- TO DO:
Copy the lines of the listing below word for word.

********

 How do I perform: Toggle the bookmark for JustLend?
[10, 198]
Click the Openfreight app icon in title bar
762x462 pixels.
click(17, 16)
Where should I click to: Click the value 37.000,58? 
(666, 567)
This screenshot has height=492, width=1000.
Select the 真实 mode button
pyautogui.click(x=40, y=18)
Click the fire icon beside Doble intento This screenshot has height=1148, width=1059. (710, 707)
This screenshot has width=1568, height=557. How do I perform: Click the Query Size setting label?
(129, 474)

********

- SOLUTION TO THIS TASK:
 How do I perform: Toggle the bookmark for JustLend?
[10, 198]
Click the Openfreight app icon in title bar
762x462 pixels.
click(17, 16)
Where should I click to: Click the value 37.000,58? 
(666, 567)
This screenshot has height=492, width=1000.
Select the 真实 mode button
pyautogui.click(x=40, y=18)
Click the fire icon beside Doble intento This screenshot has height=1148, width=1059. (710, 707)
This screenshot has width=1568, height=557. How do I perform: Click the Query Size setting label?
(129, 474)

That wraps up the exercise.